GENOME-WIDE AND GENE-BASED META-ANALYSES IDENTIFY NOVEL LOCI INFLUENCING BLOOD PRESSURE RESPONSE TO HYDROCHLOROTHIAZIDE

摘要

This study aimed to identify novel loci influencing the antihypertensive response to hydrochlorothiazide monotherapy. A genome-wide meta-analysis of blood pressure response to hydrochlorothiazide was performed in 1739 white hypertensives from six clinical trials within the International Consortium for Antihypertensive Pharmacogenomics Studies (ICAPS), making it the largest study to date of its kind. No signals reached genome-wide significance (P<5×10⁻⁸) and the suggestive regions (P<10⁻⁵) were cross-validated in two black cohorts treated with hydrochlorothiazide. Additionally, a gene-based analysis was performed on candidate genes with previous evidence of involvement in diuretic response, in blood pressure regulation or in hypertension susceptibility. Using the genome-wide meta-analysis approach, with validation in blacks, we identified two suggestive regulatory regions linked to GJA1 and FOXA1, relevant for cardiovascular and kidney function.
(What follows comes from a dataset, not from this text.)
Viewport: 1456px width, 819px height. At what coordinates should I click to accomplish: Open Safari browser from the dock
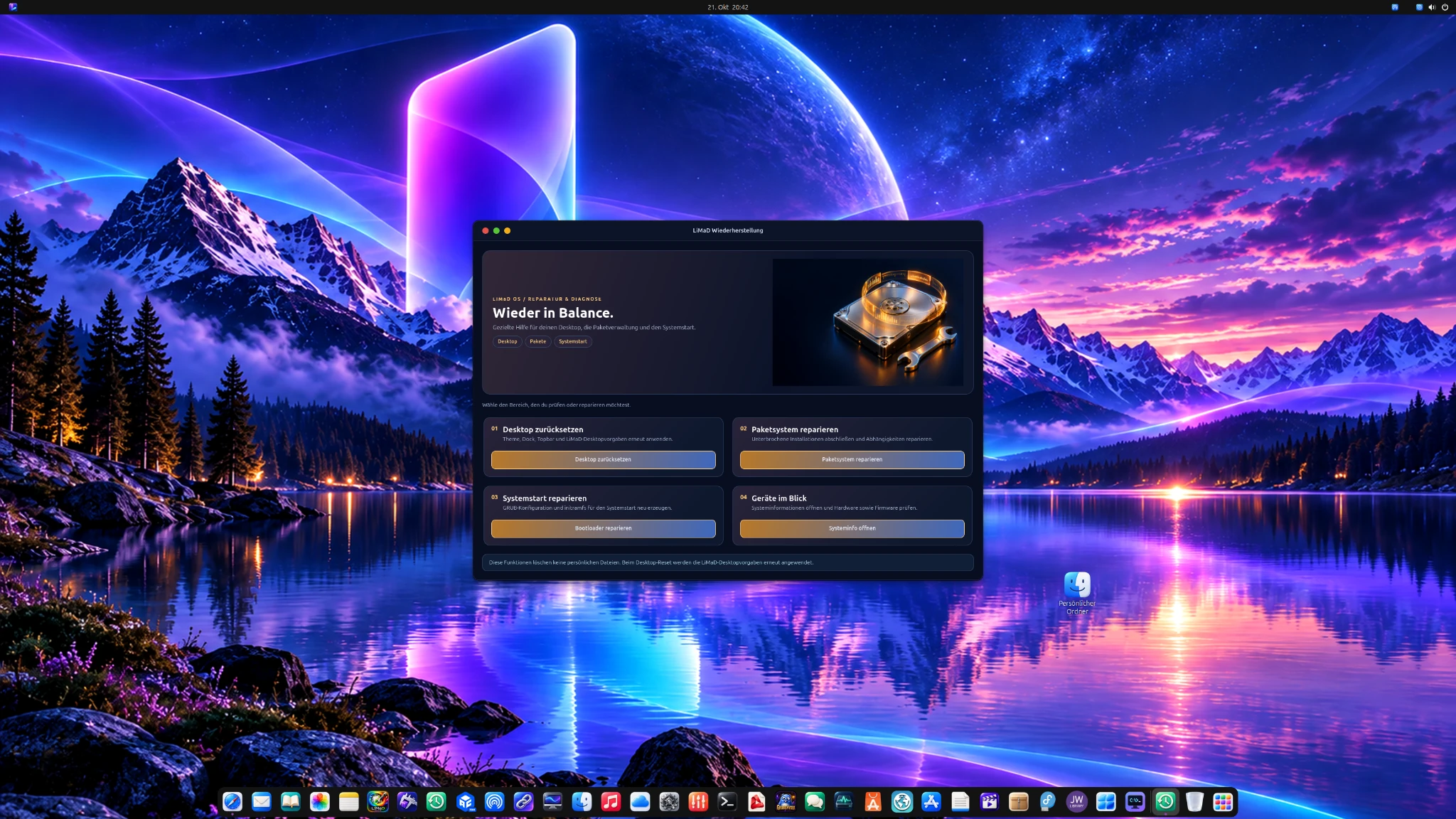(232, 802)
With the gene-based approach, we identified HSD3B1 as significantly associated with blood pressure response (P<2.28×10⁻⁴). HSD3B1 encodes the 3beta-HSD enzyme and plays a crucial role in the biosynthesis of aldosterone and endogenous ouabain. By amassing all of the available pharmacogenomic studies of blood pressure response to hydrochlorothiazide, and using two different analytical approaches, we identified three novel loci influencing blood pressure response to hydrochlorothiazide. The gene-based analysis, never before applied to pharmacogenomics of antihypertensive drugs to our knowledge, provided a powerful strategy to identify a locus of interest, and which was not identified in the single-SNP analysis due to high allelic heterogeneity. These data pave the way for future investigations on new pathways and drug targets to enhance the current understanding of personalized antihypertensive treatment.